++++ Data provided ++++

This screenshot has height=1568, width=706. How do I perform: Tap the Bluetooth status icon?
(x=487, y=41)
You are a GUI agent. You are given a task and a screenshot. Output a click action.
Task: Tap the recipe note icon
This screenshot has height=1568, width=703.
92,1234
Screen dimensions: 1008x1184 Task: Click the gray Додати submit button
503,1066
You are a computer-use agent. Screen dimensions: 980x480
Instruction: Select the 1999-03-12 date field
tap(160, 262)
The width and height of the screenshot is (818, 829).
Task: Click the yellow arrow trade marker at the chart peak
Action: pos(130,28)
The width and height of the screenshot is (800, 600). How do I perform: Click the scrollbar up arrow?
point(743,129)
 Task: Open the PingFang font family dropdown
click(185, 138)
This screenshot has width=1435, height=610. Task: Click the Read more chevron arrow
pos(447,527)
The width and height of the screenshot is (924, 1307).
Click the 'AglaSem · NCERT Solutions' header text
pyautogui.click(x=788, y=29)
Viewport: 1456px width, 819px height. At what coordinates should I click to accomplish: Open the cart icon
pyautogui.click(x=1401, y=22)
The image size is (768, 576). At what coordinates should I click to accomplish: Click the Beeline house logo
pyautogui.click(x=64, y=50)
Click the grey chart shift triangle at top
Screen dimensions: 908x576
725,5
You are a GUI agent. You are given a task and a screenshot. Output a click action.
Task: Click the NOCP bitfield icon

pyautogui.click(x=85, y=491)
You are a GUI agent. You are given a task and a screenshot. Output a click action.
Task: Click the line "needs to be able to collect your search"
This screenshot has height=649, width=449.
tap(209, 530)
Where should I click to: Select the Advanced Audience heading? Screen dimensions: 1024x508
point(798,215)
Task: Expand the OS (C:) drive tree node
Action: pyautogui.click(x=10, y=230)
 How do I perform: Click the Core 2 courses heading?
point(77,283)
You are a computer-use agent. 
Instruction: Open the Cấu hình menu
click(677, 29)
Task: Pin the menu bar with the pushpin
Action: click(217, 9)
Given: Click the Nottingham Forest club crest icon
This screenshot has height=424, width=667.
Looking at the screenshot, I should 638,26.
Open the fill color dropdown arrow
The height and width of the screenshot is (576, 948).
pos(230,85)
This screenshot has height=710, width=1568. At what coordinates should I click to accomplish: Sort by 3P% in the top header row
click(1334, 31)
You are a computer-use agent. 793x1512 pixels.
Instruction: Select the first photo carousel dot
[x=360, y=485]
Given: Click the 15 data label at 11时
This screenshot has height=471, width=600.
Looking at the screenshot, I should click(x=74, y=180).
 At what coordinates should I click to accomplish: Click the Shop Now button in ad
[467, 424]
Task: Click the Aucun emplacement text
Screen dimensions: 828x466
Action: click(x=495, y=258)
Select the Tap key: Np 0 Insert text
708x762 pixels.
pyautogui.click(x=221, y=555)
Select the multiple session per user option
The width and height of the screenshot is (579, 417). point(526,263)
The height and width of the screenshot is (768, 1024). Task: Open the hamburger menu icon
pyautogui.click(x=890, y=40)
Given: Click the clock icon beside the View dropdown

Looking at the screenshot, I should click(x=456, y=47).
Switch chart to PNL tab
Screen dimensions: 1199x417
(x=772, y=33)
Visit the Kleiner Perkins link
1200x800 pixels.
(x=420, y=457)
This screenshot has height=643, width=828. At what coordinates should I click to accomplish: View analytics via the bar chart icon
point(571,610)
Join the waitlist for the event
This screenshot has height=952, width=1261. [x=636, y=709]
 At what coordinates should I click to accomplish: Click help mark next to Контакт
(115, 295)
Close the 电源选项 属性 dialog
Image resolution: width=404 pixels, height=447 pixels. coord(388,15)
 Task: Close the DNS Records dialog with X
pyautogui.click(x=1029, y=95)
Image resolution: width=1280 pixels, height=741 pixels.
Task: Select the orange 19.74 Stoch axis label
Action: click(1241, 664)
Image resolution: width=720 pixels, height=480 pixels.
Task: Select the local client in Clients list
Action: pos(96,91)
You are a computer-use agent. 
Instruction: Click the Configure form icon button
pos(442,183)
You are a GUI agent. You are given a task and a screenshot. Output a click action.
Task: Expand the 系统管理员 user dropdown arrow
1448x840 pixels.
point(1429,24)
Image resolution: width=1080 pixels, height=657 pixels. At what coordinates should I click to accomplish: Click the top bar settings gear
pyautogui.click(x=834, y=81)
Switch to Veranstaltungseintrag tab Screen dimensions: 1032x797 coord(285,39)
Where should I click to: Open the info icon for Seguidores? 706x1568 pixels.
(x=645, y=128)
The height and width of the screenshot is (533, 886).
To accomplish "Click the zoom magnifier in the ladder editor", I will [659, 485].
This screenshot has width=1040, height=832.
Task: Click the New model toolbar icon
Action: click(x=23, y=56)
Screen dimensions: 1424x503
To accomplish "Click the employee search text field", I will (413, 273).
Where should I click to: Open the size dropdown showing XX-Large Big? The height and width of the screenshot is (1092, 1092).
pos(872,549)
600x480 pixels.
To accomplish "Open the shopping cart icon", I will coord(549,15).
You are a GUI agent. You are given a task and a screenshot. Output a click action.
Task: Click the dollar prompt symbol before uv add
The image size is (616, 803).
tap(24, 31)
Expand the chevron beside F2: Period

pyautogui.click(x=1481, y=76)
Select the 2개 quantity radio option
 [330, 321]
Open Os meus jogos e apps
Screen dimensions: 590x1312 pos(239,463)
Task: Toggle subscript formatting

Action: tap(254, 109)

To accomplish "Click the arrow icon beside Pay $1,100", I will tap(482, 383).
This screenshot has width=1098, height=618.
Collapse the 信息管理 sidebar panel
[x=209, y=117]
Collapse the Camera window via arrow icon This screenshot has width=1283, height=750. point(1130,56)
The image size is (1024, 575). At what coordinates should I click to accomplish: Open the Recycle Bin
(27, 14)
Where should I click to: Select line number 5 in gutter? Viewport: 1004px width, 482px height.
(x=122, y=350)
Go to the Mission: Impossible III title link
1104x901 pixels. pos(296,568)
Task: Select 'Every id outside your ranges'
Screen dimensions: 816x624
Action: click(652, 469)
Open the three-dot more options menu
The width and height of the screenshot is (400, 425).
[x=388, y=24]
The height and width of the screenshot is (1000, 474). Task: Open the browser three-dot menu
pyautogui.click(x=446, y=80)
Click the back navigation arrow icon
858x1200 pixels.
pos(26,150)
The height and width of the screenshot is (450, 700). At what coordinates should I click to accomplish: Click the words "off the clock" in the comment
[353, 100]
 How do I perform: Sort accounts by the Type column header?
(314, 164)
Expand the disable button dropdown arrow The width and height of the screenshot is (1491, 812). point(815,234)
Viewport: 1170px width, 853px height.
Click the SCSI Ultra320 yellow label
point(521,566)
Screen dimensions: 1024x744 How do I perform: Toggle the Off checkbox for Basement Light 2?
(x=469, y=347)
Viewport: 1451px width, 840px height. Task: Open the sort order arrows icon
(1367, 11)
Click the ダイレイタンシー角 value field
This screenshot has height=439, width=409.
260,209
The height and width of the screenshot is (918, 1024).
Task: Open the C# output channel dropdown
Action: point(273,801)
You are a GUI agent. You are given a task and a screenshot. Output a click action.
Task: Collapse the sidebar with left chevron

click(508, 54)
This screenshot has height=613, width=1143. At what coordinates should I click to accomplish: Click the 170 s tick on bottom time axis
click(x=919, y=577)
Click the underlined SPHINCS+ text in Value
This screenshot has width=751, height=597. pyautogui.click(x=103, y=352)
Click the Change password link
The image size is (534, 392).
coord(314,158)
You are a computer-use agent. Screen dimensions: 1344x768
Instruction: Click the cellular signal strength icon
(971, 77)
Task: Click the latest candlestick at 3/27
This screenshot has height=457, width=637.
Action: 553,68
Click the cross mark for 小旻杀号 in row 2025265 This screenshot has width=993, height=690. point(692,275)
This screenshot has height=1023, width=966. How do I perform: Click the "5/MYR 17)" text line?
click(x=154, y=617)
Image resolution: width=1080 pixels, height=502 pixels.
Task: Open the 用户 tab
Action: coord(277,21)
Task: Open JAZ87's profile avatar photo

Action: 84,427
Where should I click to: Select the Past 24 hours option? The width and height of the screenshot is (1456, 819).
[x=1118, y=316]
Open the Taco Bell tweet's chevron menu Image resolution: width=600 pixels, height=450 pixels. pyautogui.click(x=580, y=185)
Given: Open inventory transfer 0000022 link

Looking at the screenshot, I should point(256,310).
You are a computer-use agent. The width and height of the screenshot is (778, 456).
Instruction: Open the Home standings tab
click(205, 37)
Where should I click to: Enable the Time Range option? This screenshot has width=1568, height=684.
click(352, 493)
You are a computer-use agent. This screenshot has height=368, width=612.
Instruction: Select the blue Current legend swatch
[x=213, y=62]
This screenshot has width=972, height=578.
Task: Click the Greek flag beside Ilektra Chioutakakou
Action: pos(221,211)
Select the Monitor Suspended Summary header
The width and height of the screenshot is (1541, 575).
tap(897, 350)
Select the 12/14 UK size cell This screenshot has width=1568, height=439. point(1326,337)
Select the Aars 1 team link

++++

• [Prompt]: Wherever a line of the entries holds the string "search", copy that line.

• [Exercise solution]:
Task: Click the line "needs to be able to collect your search"
To accomplish "Click the employee search text field", I will (413, 273).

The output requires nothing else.